As far as fully digesting it, it's not meant to be easy. People literally devote their entire lives to it. But even spending a half hour a night reading and re-reading a few pages (going over the lines that give you the most difficulty) and spending five minutes thinking about what you read and letting the imagery marinade long enough to draw your own conclusions will be so beneficial to your life. At the very, very least it will help you see the films, show, comics you love in a new light and open you up to different ideas and interpolations, either your own or ones you read here and other boards.
And, at the risk of getting too personal, reading Shakespeare aloud quietly to yourself can do wonders, like nothing else in the English language, for your verbal confidence such that you may feel better at you next interview.
To this point, I think students learn so much more and get more that well be beneficial to them in life than they do, say, calculus. So much so, that it pains me that R&J is really only mandatory Shakespeare left in schools--those that are lucky enough to have any at all.
what's the point of reading a story whose language is so obtuse that you have to interpret what the words on the page even mean?
And this is where you lose me. Elizabeth-era Chaucerian English just isn't that different from modern English. I mean, in that entire Ophelia passage you posted, was there a single word you've never seen before? The definitions really haven't changed. (The spellings may have.) Certainly, there are a few words here and there with distinctively different meanings, but any word is properly annotated in any copy of any play/sonnet written in the last 150 years.
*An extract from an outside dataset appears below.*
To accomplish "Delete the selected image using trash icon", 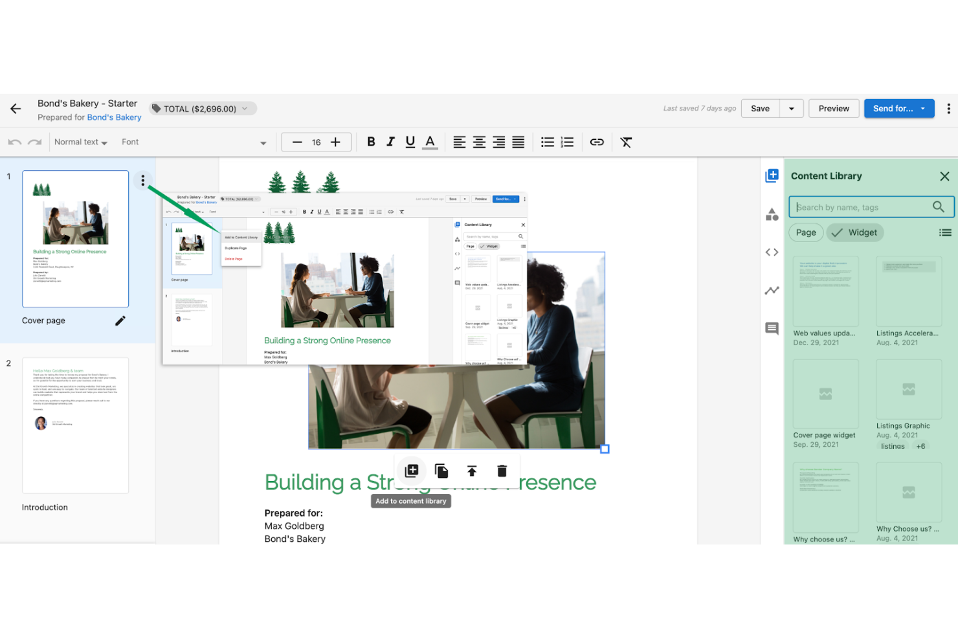I will (x=502, y=471).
Is it a little obtuse? A little. Figurative? Of course. It's poetry! But most of our modern parlance is figurative--and the figures most commonly derived from Shakespeare!
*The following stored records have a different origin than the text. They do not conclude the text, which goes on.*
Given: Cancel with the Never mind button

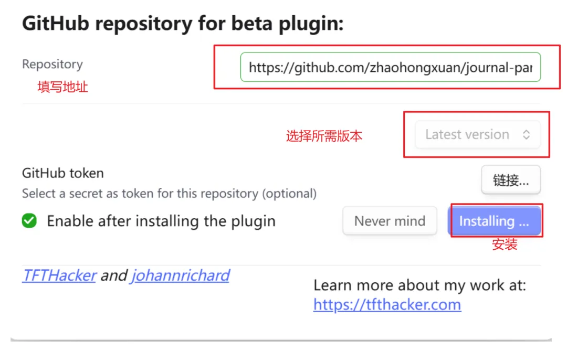Looking at the screenshot, I should tap(390, 220).
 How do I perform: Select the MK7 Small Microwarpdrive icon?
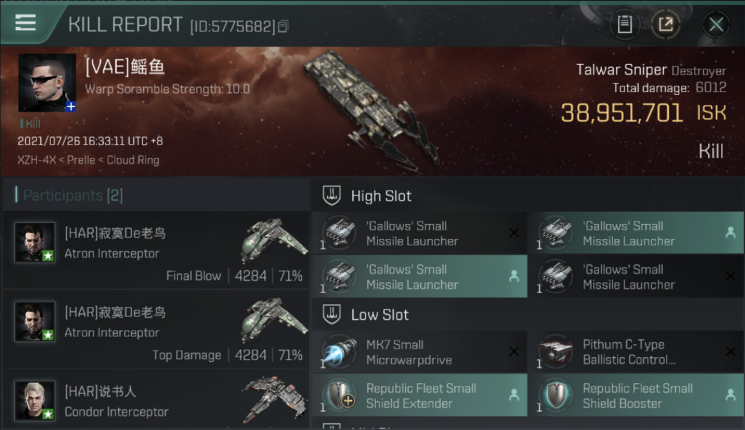click(338, 352)
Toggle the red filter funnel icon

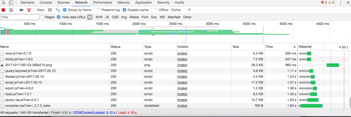(29, 10)
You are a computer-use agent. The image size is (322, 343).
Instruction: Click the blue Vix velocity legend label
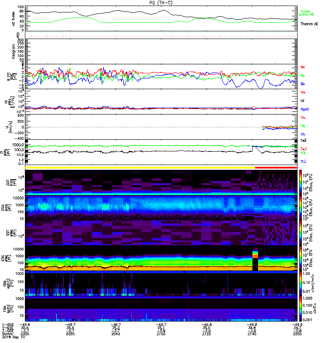tap(303, 134)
Lastly, I think forging an appreciation for Shakespeare can only help with one's appreciation for Star Trek
. While, it's hard to deny Shakespeare's influence on all of modern story telling, I don't think there's a single popular franchise that's more engrained in a Shakespearean mindset than Trek. I mean the guy is everywhere
. Even getting past the obvious like the two "main" captains are big fans, the story ideas, themes and concepts are all Shakespearesque. But more than that the actors and their dialog--not just specific lines, but the overall cadence--is so much like Shakespeare. And I mean all
the actors, not just Shatner and Stewart.